Она сделала это еще до подписания Брест-Литовского договора, изначально предусмотрев использование «ирредентистов». Уже в январе, по настоянию Франции, была проведена ограниченная их акция в Иркутске, когда в результате стычек были убиты несколько французских офицеров. Акция, внешне скромная, однако, имела амбициозную цель — заложить основы для обеспечения контроля над Транссибирской магистралью, чтобы сохранить связь с югом России, бывшим под контролем антибольшевистских сил[530]. Сразу же итальянский посол в Пекине предложил использовать для этой цели «группу ожидаемых из России убежденных ирредентистов», а через несколько дней французский посол сделал то же самое предложение и к Соннино. Таким образом, переброска «ирредентистов» из Кирсанова и Вологды еще не была завершена, а план их использования в военных целях уже вырисовывался[531]. Неопределенная ситуация, возникшая после сепаратного мира между советской Россией и Центральными державами, оставила проект в подвешенном состоянии, но вскоре он возобновился в более широкой форме.
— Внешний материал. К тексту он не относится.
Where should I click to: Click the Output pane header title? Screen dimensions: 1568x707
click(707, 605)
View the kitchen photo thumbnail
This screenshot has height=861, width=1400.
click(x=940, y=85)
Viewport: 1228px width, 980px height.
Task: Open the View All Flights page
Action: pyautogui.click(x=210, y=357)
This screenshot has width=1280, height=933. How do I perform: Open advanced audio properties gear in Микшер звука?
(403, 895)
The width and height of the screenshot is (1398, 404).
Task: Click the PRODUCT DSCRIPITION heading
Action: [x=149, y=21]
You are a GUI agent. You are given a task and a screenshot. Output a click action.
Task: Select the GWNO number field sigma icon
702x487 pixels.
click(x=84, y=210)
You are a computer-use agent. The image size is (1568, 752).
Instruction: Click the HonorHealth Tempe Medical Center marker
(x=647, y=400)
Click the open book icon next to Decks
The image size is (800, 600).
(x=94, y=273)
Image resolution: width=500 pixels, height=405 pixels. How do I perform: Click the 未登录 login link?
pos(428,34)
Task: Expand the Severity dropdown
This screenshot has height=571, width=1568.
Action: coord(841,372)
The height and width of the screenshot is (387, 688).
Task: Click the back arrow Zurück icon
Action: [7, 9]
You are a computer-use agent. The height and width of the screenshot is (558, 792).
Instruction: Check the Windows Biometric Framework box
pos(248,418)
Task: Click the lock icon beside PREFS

Поводом для интервенции послужило восстание Чехословацкого легиона, состоявшего из 40–70 тысяч бывших пленных австро-венгерской армии, которые в предыдущие годы сражались вместе с русской армией с целью способствовать распаду империи Габсбургов и созданию собственного национального государства. Намереваясь продолжать борьбу и после окончания войны на Восточном фронте, они также решились на длительное путешествие по Транссибирской магистрали, чтобы добраться до Владивостока, откуда их перебросили бы на Французский фронт. Первоначальное соглашение, заключенное в этом смысле с большевиками, распалось после череды перестрелок между чехословаками, удрученными медлительностью транспортировки, и частями Красной Армии, которые были обеспокоены присутствием на своей территории боеспособной иностранной армии и требовали ее разоружения[532].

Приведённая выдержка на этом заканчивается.